The evidence for adoptive immunotherapy in individuals with various types of cancer includes randomized controlled trials (RCTs), nonrandomized comparative studies, and uncontrolled trials. The impact of adoptive immunotherapy on health outcomes (e.g., increased survival, improved quality of life) has yet to be clarified. Current guidelines from the National Comprehensive Cancer Network (NCCN) do not include recommendations for adoptive immunotherapy.

SOURCES

BlueCross BlueShield Association. Evidence Positioning System. (9:2024). Adoptive immunotherapy (8.01.01). Retrieved September 4, 2024 from www.bcbsaoca.com/eps/.  (55 articles and/or guidelines reviewed)

Chen, C., Ma, Y.H., Zhang, Y.T., Zhang, F., Zhou, N., Wang, X., et al. (2018). Effect of dendritic cell-based immunotherapy on hepatocellular carcinoma: a systematic review and meta-analysis. Cytotherapy, 20 (8), 975-989. Abstract retrieved December 27, 2019 from PubMed database.

Dafni, U., Michielin, O., Lluesma, S.M., Tsourti, Z., Polydoropoulou, V., Karlis, D., et al. (2019). Efficacy of adoptive therapy with tumor-infiltrating lymphocytes and recombinant interleukin-2 in advanced cutaneous melanoma: a systematic review and meta-analysis. Annals of Oncology, 30 (12), 1902-1913. (Level 1 evidence)

Li, Y., Zhao, L., Wu, J., Qu, C., Song, Q., & Wang, R. (2016). Cytokine-induced killer cell infusion combined with conventional treatments produced better prognosis for hepatocellular carcinoma patients with Barcelona clinic liver cancer B or earlier state: a systematic review and meta-analysis. Cytotherapy, 18 (12), 1525-1531.  Abstract retrieved December 28, 2016 from PubMed database.

Mi, D., Ren, W., & Yang, K. (2016).
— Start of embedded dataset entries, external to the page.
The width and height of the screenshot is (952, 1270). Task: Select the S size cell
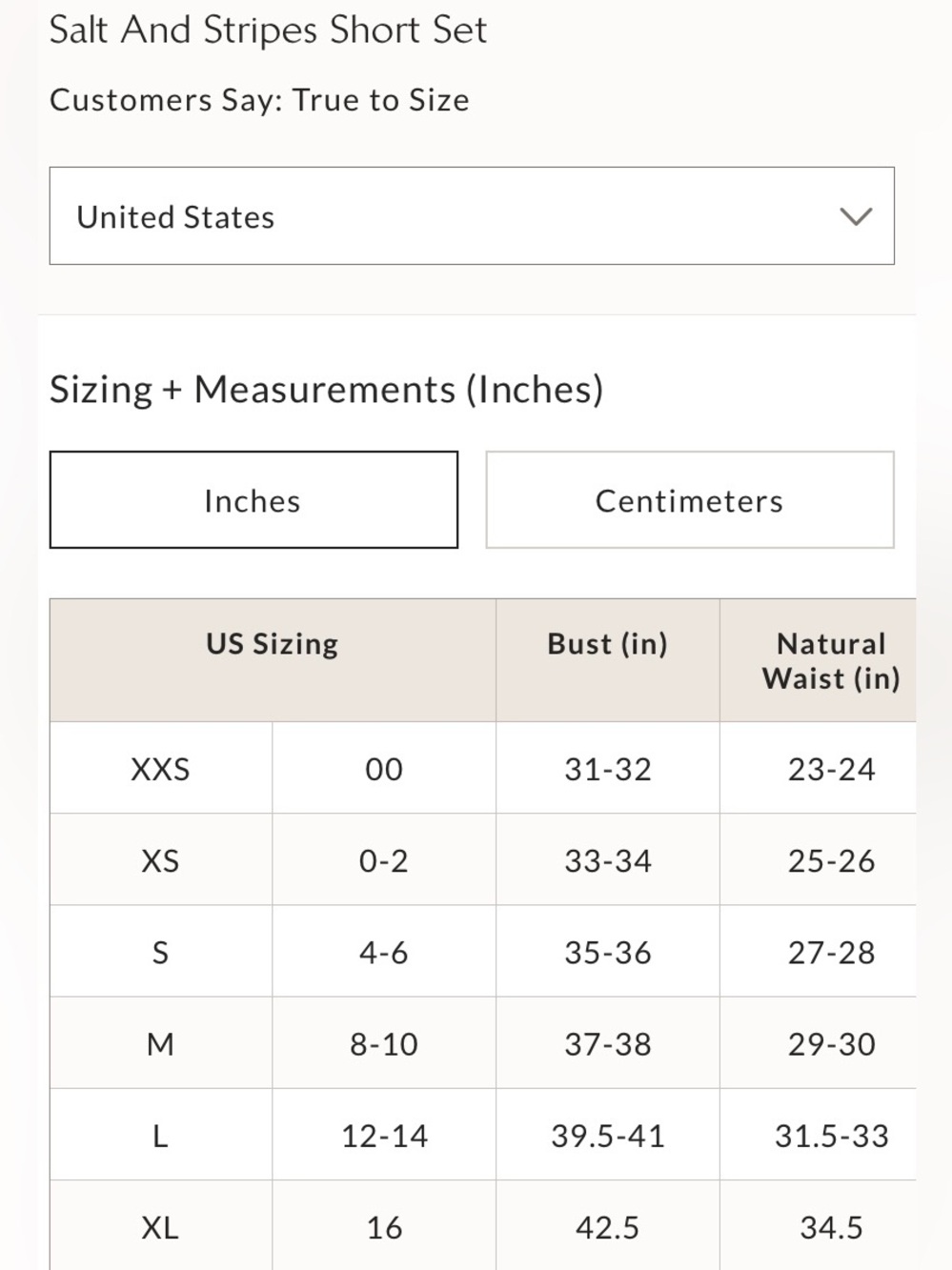161,951
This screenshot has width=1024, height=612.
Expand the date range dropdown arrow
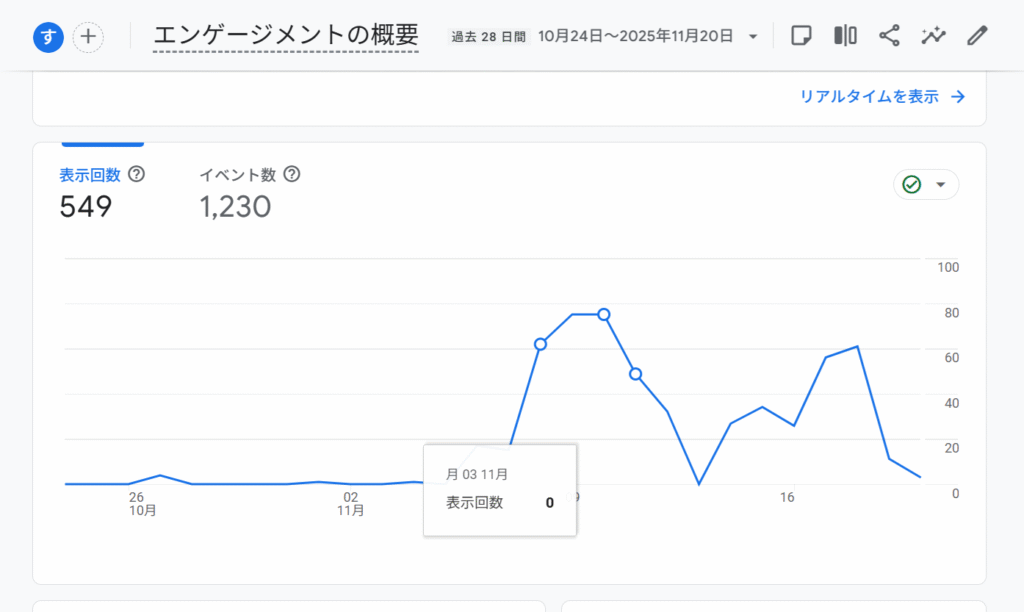tap(753, 37)

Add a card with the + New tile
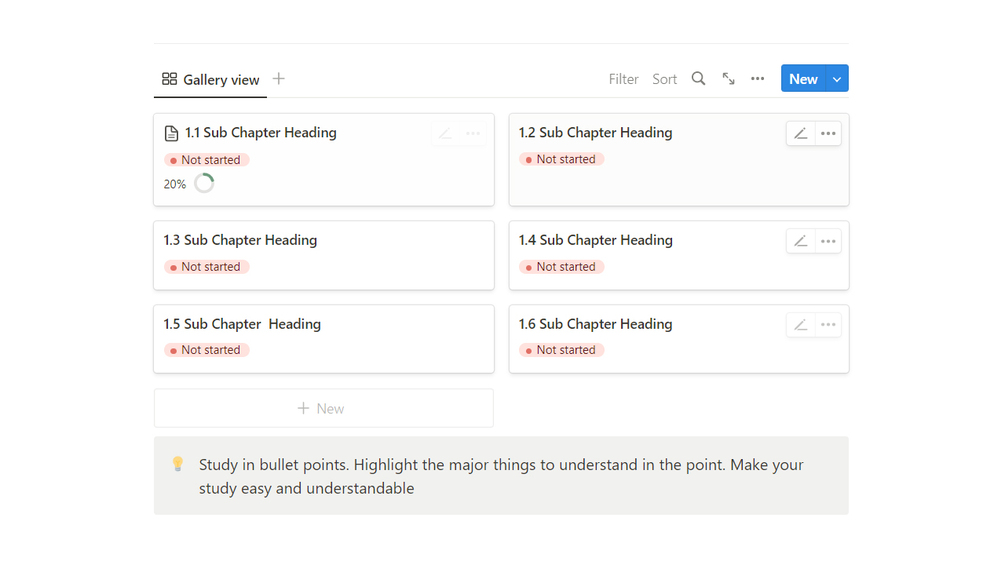[x=323, y=408]
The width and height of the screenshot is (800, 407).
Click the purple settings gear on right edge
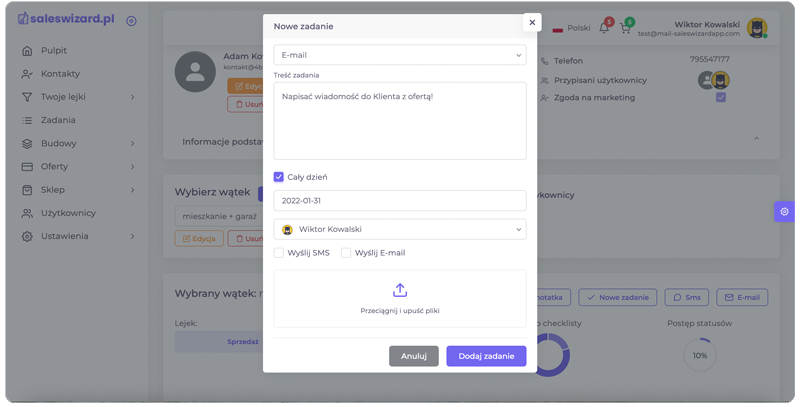(784, 211)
Adoptive immunotherapy with interleukin-2 & induced killer cells in non-small cell lung cancer: a systematic review & meta-analysis. Indian Journal of Medical Research, 143 (Suppl 1), S1-S10. (Level 1 evidence)

Qian, H., Wang, H., Guan, X., Yi, Z., Ma, F. (2016). Adoptive immunotherapy combined chemoradiotherapy for non-small-cell lung cancer: a meta-analysis. Anticancer Drugs, 27 (5), 433-438. Abstract retrieved December 28, 2016 from PubMed database.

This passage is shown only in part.